Simply put, when the storm comes, leaders need smart risk-takers on deck who know how to work together—and it’s challenging for team members to work together seamlessly and brilliantly if they don't know what their teammates are made of.

Storytelling Builds Trust

Every member of a team is a collection of "before" stories, including previous job positions, career challenges, and the specifics of their childhood and their education. And at your company, they are building a new collection of stories, including the trials and challenges that are pushing them to show up and contribute their gifts to serve your customers and help the company grow. Throughout all of their stories is a throughline of overcoming the pressures of adversity with the help of allies and mentors for support and guidance.

“When we tell a story using the structure of the hero’s journey, we shine a light upon the less comfortable parts of ourselves—our mistakes, our failures, our moments of doubt.”

High-performance teams thrive amidst the same combination of pressure and support. One of the ways to support their success is through the intentional deepening of psychological safety within your culture to allow for greater vulnerability—a safe place to look beyond the surface version of themselves that they rarely allow each other permission to see past. Supportive guidance in sharing the stories that reveal depth of character create an ideal ecosystem for fostering continued vulnerability, furthering trust, and expanding the capacity of the entire team.

When we share the stories that we used to leave at home, we shine a light upon the more fragile parts of ourselves—our mistakes, our failures, our moments of doubt. Every team member who adventures into a new world will fumble and fall. This is the nature of being human. The quickest way to accept and honor our humanity, and to not let it undermine us, is to listen for the questions we are each grappling with—to witness our own humanity unfolding in an authentically shared story that evokes emotion and opens a doorway into the secret questions that determine the lens through which we navigate the world.

Am I worthy of leadership if I do not look like other leaders?

What if my childhood stutter returns during a presentation I'm giving?

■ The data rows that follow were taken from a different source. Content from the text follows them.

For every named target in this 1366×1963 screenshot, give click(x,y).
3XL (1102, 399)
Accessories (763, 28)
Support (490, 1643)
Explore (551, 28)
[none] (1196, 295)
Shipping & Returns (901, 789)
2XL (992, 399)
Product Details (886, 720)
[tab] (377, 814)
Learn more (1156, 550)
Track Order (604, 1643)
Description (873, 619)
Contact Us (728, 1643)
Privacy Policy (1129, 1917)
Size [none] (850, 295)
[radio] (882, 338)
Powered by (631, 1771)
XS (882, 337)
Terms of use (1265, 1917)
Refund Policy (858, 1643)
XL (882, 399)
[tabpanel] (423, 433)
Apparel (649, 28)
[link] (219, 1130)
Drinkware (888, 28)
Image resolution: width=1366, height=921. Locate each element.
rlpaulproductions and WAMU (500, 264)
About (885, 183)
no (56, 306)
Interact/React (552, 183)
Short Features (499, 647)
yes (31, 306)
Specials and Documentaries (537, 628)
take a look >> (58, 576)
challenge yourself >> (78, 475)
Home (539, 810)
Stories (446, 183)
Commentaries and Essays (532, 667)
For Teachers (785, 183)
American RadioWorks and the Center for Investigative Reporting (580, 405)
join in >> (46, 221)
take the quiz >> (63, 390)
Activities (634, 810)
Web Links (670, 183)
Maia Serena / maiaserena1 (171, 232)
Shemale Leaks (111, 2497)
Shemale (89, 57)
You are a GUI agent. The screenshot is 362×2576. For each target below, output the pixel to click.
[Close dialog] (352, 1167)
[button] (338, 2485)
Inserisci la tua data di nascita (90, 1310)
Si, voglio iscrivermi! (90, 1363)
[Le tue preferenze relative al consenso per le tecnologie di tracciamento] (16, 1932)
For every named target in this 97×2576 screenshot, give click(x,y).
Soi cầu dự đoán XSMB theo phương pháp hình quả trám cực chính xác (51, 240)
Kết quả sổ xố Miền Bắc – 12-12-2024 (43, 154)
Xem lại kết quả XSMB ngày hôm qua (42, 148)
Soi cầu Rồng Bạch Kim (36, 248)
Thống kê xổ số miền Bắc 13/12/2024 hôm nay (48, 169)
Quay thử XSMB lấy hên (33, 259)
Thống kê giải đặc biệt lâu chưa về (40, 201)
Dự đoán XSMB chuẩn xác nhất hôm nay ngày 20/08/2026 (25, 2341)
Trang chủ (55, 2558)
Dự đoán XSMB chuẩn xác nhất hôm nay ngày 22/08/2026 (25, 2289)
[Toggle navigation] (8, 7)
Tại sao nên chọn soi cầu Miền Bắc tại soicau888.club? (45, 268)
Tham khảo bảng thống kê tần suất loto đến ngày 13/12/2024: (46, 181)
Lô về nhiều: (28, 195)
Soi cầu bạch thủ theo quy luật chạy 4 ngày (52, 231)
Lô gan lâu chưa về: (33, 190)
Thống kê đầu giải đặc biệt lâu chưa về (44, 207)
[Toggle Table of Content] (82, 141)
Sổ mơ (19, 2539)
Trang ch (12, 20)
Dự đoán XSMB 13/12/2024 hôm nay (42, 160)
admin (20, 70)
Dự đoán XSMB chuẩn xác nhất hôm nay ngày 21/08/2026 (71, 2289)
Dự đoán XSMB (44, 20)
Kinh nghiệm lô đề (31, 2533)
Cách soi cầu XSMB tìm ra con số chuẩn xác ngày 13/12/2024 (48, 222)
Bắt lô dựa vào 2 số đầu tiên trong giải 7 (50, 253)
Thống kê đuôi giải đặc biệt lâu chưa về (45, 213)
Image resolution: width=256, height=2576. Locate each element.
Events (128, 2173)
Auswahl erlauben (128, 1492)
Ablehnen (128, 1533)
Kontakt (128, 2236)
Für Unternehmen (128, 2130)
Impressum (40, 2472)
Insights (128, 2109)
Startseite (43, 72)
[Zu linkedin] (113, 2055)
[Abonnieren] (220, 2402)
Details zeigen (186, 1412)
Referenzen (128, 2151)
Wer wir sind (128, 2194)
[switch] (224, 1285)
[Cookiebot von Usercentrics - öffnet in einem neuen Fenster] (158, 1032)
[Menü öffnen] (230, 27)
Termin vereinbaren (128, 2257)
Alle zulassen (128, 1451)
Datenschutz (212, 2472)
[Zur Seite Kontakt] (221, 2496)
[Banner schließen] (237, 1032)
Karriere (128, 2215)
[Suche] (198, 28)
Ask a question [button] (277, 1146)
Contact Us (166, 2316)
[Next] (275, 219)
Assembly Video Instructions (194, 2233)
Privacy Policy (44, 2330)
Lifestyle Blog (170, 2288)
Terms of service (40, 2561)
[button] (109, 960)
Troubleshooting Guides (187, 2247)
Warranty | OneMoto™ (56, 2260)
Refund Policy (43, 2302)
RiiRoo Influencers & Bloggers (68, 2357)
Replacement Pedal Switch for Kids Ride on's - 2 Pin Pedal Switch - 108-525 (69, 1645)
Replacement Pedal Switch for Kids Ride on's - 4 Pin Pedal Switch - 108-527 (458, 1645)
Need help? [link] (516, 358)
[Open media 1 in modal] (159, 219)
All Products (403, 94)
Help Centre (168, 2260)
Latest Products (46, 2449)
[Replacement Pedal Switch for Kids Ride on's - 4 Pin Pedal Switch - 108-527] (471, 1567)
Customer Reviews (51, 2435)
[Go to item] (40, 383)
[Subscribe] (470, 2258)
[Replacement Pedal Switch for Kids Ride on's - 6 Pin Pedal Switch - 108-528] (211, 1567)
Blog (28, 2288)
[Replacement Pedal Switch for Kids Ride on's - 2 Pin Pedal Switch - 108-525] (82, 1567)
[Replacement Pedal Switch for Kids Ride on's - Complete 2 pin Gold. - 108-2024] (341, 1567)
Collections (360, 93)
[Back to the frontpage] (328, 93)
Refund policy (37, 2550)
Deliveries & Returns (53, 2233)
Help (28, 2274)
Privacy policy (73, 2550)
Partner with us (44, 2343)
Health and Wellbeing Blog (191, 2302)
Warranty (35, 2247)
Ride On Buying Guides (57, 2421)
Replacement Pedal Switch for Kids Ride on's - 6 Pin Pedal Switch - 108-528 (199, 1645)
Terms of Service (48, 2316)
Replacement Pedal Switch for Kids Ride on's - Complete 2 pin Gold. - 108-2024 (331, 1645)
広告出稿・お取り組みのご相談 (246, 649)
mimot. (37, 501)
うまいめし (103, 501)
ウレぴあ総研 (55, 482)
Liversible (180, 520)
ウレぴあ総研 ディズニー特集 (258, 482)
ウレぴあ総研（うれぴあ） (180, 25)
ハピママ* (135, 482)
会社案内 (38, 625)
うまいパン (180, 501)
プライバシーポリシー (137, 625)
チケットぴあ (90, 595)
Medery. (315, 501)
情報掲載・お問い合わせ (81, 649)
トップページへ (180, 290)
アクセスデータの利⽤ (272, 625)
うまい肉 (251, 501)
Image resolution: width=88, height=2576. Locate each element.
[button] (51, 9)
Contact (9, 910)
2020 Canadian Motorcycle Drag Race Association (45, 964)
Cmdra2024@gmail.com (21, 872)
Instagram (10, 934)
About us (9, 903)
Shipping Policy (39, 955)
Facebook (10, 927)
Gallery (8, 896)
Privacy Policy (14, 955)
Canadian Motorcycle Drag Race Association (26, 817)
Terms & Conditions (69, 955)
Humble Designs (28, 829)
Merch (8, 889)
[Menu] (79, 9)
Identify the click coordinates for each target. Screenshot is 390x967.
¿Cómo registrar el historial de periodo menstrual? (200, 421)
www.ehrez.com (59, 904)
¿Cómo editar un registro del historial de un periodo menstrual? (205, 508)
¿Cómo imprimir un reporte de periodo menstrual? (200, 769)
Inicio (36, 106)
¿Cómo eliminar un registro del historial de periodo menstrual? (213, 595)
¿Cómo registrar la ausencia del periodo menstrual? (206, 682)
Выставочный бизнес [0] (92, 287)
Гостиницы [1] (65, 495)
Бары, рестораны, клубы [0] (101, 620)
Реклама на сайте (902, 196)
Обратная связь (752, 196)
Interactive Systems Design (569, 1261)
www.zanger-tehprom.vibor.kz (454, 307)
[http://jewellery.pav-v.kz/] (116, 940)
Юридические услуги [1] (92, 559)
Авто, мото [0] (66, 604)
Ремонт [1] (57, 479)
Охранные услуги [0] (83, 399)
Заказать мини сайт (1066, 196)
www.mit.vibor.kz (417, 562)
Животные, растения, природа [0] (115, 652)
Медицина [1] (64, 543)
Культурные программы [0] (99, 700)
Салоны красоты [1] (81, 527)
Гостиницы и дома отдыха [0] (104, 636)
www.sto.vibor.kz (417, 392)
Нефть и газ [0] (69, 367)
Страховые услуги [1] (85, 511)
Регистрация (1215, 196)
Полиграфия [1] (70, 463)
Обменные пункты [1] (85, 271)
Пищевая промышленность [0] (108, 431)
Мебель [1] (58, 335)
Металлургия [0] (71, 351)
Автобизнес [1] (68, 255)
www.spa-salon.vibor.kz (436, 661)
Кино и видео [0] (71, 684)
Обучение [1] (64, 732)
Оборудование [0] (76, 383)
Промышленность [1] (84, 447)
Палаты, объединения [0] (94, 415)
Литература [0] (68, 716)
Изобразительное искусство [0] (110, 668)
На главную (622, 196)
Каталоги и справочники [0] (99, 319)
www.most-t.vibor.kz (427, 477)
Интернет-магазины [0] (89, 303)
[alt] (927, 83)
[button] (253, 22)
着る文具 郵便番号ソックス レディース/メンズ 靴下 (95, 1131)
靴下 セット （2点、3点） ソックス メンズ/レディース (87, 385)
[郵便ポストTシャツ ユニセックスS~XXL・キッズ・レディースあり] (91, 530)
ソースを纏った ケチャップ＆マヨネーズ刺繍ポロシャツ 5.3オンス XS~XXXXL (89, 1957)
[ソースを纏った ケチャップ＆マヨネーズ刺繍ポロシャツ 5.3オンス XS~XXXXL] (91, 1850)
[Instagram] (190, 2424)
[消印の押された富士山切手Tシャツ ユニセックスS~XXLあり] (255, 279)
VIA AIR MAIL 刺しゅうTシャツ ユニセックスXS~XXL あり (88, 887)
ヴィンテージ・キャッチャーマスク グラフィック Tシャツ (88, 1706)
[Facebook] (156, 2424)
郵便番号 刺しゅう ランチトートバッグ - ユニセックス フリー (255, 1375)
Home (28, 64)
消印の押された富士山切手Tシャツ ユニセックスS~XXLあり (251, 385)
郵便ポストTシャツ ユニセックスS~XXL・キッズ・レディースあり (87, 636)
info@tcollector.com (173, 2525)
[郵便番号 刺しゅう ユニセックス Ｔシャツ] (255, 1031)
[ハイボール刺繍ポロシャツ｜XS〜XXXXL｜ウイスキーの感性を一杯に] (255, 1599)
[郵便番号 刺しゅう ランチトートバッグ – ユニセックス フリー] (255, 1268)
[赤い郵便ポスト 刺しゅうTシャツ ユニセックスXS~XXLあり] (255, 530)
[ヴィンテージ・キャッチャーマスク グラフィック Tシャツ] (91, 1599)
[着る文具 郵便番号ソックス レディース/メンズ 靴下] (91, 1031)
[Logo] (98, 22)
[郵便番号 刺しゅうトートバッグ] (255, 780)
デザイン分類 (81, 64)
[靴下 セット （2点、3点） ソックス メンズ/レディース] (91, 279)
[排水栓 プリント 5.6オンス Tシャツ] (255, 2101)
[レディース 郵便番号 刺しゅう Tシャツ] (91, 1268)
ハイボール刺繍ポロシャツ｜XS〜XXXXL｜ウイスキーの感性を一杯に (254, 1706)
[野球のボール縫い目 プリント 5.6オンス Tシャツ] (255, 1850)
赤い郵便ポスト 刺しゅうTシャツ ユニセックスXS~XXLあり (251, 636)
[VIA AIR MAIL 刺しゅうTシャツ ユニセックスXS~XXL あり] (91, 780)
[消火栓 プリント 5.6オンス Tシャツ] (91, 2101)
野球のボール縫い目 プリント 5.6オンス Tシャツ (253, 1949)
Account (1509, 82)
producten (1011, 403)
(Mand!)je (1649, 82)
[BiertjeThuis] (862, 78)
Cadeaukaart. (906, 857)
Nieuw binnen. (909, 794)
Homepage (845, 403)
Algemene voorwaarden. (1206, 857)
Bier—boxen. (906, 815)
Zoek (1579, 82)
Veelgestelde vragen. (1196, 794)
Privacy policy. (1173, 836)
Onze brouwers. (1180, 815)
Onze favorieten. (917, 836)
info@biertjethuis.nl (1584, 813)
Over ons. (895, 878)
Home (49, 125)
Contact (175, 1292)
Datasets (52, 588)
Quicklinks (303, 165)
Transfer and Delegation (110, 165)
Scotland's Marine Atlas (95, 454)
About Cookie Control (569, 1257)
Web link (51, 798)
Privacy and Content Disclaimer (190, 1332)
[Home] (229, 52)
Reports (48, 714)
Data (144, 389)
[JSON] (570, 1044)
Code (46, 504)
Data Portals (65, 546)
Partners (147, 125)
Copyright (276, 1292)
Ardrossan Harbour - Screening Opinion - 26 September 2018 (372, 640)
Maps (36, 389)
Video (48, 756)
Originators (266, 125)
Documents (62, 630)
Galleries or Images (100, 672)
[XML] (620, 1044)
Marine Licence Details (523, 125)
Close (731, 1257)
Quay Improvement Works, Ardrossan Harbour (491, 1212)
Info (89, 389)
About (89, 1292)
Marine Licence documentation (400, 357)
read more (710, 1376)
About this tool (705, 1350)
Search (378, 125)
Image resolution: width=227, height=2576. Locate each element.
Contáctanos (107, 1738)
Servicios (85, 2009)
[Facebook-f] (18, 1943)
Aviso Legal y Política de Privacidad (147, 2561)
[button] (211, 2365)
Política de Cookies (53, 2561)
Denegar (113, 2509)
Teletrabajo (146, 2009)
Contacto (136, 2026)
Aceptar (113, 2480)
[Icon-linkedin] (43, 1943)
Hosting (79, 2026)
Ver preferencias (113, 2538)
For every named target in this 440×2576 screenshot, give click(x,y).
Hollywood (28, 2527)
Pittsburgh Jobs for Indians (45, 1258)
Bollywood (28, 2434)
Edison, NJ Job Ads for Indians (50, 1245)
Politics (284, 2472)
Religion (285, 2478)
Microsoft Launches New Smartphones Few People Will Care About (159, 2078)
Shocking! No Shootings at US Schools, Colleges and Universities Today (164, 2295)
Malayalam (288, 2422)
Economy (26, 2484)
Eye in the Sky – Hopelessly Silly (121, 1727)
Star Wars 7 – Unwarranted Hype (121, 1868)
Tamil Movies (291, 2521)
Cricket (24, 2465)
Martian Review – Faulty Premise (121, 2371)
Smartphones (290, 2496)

What will happen when everyone realizes I'm not qualified for my recent promotion?

When we gain access to our own authentic power through a shared storytelling experience—that also reveals the power of everyone else on the team—we intuitively see the capabilities of everyone around us: our colleagues, our customers, our clients, our families, our friends. And then we connect in ways we didn’t think possible. We see each other not as in need of rescuing, but as everyday heroes who are capable of saving ourselves as long as we have support from mentors and allies who are willing to travel through this adventure at our sides.

Storytelling Awakens the Team

To return to the Zoom screen, our brave colleague wraps up her story with a summary of what she has learned through the loss of her father. His cancer was the hardest battle she’s faced, but even after, as a mother and a woman in the workplace, she still evokes the energy of her father who taught her how to play basketball all those years ago—before he was ever sick.

Now, she shows up to the “court” of her life with the beauty and grace of a player who was taught to dribble and pass, to make the shot, to return to the game of life that she loves and to continue onward—even after she thought she’d lost so much.

That kind of willfulness and strength shows up in her home, on the court, and yes—within the company where she contributes her gifts. Her story is one of many on the team. Her superpower to play through the pain—to turn her pain into awe-inspiring plays—allows her to shine as an all-star athlete at work.

When everyone on the court has their own version of that story, imagine what they can do together.